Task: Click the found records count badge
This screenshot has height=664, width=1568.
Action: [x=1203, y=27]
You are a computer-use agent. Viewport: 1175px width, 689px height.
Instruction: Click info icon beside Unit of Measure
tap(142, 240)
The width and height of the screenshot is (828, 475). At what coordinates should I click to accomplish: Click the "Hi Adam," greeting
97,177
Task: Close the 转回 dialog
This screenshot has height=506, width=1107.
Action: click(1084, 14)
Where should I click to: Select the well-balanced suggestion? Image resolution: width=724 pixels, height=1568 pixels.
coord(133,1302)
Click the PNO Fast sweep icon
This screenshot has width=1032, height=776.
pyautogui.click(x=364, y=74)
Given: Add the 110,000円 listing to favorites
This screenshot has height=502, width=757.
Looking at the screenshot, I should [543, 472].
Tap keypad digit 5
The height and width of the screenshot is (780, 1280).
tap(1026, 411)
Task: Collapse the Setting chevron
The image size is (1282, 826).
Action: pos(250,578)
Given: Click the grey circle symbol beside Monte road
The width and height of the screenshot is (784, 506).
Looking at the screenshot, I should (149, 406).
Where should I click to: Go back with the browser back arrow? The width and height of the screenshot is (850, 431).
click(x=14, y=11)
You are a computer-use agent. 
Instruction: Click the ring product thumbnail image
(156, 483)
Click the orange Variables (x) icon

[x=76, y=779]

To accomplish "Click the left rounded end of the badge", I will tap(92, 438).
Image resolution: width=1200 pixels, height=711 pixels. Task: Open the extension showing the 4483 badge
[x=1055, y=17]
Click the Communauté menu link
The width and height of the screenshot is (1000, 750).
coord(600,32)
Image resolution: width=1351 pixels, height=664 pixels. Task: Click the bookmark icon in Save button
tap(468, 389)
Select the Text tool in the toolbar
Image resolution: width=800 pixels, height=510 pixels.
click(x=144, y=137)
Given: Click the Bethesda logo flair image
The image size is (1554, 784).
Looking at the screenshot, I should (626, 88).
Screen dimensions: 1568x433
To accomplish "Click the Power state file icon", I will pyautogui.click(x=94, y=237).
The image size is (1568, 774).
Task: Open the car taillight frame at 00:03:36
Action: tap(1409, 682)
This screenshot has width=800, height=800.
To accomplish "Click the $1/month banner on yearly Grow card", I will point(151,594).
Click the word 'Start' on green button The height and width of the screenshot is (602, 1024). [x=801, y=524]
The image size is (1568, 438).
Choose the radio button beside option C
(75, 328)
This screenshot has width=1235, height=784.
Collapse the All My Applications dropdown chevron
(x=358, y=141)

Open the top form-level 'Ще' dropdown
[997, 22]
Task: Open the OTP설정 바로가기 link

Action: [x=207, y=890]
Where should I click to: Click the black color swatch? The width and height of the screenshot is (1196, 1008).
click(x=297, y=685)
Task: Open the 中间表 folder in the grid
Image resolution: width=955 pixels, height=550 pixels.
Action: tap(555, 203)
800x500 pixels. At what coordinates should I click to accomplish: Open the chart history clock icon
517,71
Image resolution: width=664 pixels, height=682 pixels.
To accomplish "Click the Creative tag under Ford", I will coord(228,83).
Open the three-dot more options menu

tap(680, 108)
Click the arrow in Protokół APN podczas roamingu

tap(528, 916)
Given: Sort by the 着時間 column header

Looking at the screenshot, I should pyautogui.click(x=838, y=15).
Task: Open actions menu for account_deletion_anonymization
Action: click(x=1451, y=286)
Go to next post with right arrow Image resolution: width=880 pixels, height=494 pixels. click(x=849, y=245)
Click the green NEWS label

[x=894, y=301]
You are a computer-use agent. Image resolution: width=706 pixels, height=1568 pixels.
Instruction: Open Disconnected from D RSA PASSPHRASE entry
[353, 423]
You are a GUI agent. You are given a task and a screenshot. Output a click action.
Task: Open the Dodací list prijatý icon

======

### [YOUR ASSIGNMENT]
Each record needs to be given again exactly.

### [REPLY]
Task: Click the found records count badge
This screenshot has height=664, width=1568.
Action: [x=1203, y=27]
You are a computer-use agent. Viewport: 1175px width, 689px height.
Instruction: Click info icon beside Unit of Measure
tap(142, 240)
The width and height of the screenshot is (828, 475). At what coordinates should I click to accomplish: Click the "Hi Adam," greeting
97,177
Task: Close the 转回 dialog
This screenshot has height=506, width=1107.
Action: click(1084, 14)
Where should I click to: Select the well-balanced suggestion? Image resolution: width=724 pixels, height=1568 pixels.
coord(133,1302)
Click the PNO Fast sweep icon
This screenshot has width=1032, height=776.
pyautogui.click(x=364, y=74)
Given: Add the 110,000円 listing to favorites
This screenshot has height=502, width=757.
Looking at the screenshot, I should [543, 472].
Tap keypad digit 5
The height and width of the screenshot is (780, 1280).
tap(1026, 411)
Task: Collapse the Setting chevron
The image size is (1282, 826).
Action: pos(250,578)
Given: Click the grey circle symbol beside Monte road
The width and height of the screenshot is (784, 506).
Looking at the screenshot, I should (149, 406).
Where should I click to: Go back with the browser back arrow? The width and height of the screenshot is (850, 431).
click(x=14, y=11)
You are a computer-use agent. 
Instruction: Click the ring product thumbnail image
(156, 483)
Click the orange Variables (x) icon

[x=76, y=779]

To accomplish "Click the left rounded end of the badge", I will tap(92, 438).
Image resolution: width=1200 pixels, height=711 pixels. Task: Open the extension showing the 4483 badge
[x=1055, y=17]
Click the Communauté menu link
The width and height of the screenshot is (1000, 750).
coord(600,32)
Image resolution: width=1351 pixels, height=664 pixels. Task: Click the bookmark icon in Save button
tap(468, 389)
Select the Text tool in the toolbar
Image resolution: width=800 pixels, height=510 pixels.
click(x=144, y=137)
Given: Click the Bethesda logo flair image
The image size is (1554, 784).
Looking at the screenshot, I should (626, 88).
Screen dimensions: 1568x433
To accomplish "Click the Power state file icon", I will pyautogui.click(x=94, y=237).
The image size is (1568, 774).
Task: Open the car taillight frame at 00:03:36
Action: tap(1409, 682)
This screenshot has width=800, height=800.
To accomplish "Click the $1/month banner on yearly Grow card", I will point(151,594).
Click the word 'Start' on green button The height and width of the screenshot is (602, 1024). [x=801, y=524]
The image size is (1568, 438).
Choose the radio button beside option C
(75, 328)
This screenshot has width=1235, height=784.
Collapse the All My Applications dropdown chevron
(x=358, y=141)

Open the top form-level 'Ще' dropdown
[997, 22]
Task: Open the OTP설정 바로가기 link

Action: [x=207, y=890]
Where should I click to: Click the black color swatch? The width and height of the screenshot is (1196, 1008).
click(x=297, y=685)
Task: Open the 中间表 folder in the grid
Image resolution: width=955 pixels, height=550 pixels.
Action: tap(555, 203)
800x500 pixels. At what coordinates should I click to accomplish: Open the chart history clock icon
517,71
Image resolution: width=664 pixels, height=682 pixels.
To accomplish "Click the Creative tag under Ford", I will coord(228,83).
Open the three-dot more options menu

tap(680, 108)
Click the arrow in Protokół APN podczas roamingu

tap(528, 916)
Given: Sort by the 着時間 column header

Looking at the screenshot, I should pyautogui.click(x=838, y=15).
Task: Open actions menu for account_deletion_anonymization
Action: click(x=1451, y=286)
Go to next post with right arrow Image resolution: width=880 pixels, height=494 pixels. click(x=849, y=245)
Click the green NEWS label

[x=894, y=301]
You are a computer-use agent. Image resolution: width=706 pixels, height=1568 pixels.
Instruction: Open Disconnected from D RSA PASSPHRASE entry
[353, 423]
You are a GUI agent. You are given a task and a screenshot. Output a click action.
Task: Open the Dodací list prijatý icon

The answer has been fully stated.